PROBLEM REQUIREMENTS
In your copy of the data, include no pictures and alter nothing else.

--- START ---

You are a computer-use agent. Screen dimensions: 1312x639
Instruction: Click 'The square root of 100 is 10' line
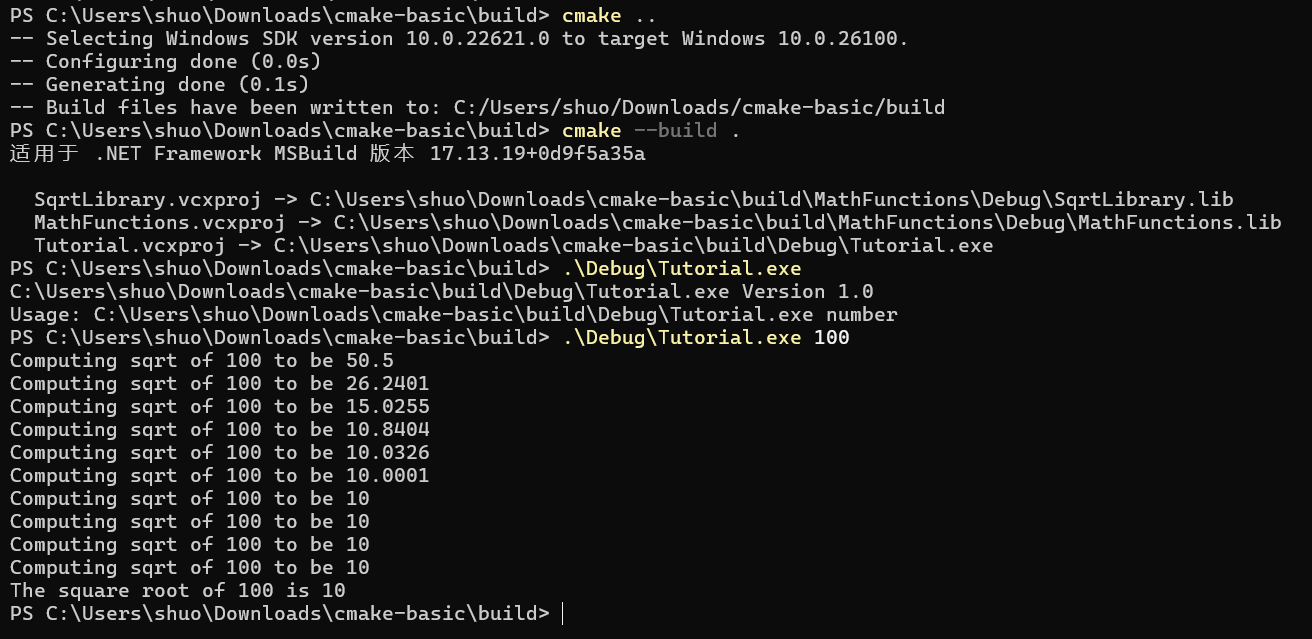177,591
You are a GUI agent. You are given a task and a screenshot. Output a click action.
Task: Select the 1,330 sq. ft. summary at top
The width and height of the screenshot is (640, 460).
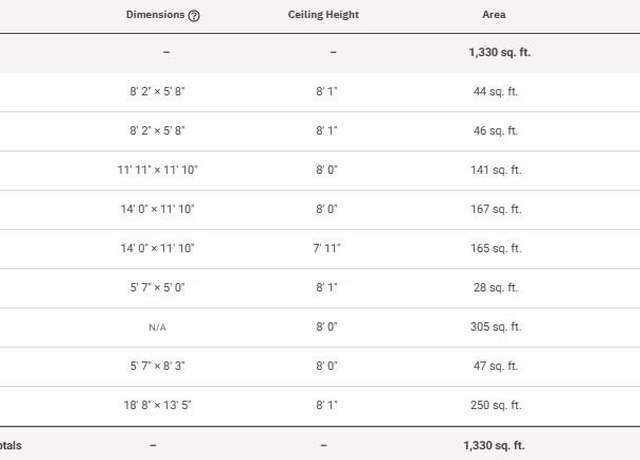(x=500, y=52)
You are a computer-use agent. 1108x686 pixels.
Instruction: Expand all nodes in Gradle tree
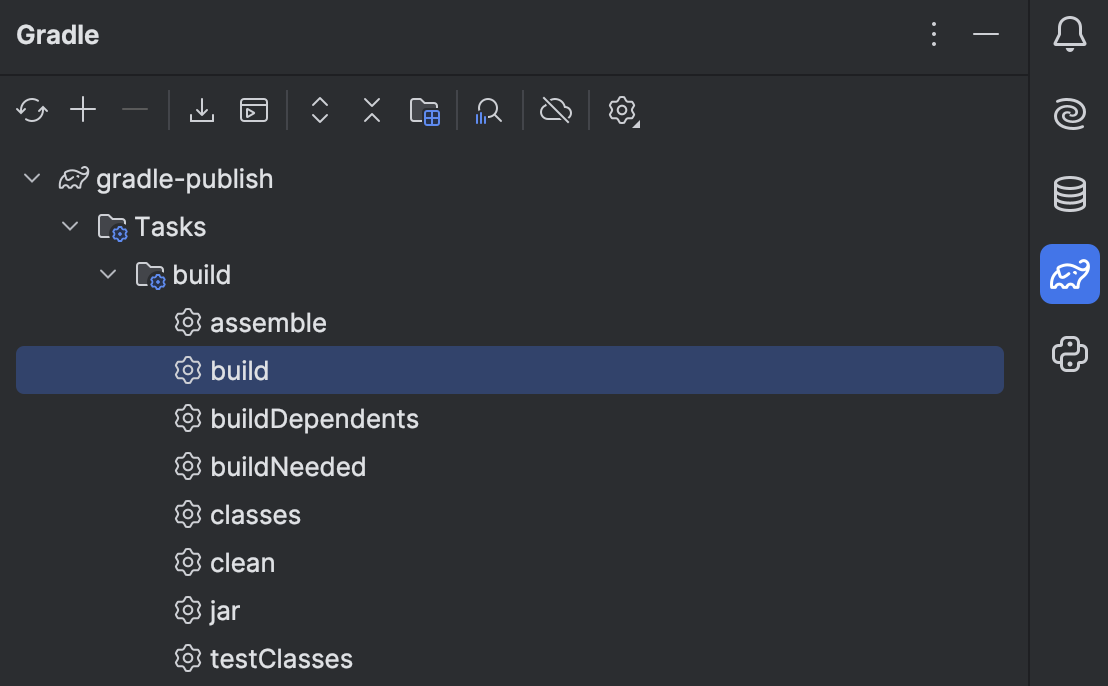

--- END ---

RESULT OF THE EXERCISE
You are a computer-use agent. Screen dimensions: 1312x639
Instruction: Click 'The square root of 100 is 10' line
177,591
You are a GUI agent. You are given a task and a screenshot. Output a click action.
Task: Select the 1,330 sq. ft. summary at top
The width and height of the screenshot is (640, 460).
(x=500, y=52)
You are a computer-use agent. 1108x686 pixels.
Instruction: Expand all nodes in Gradle tree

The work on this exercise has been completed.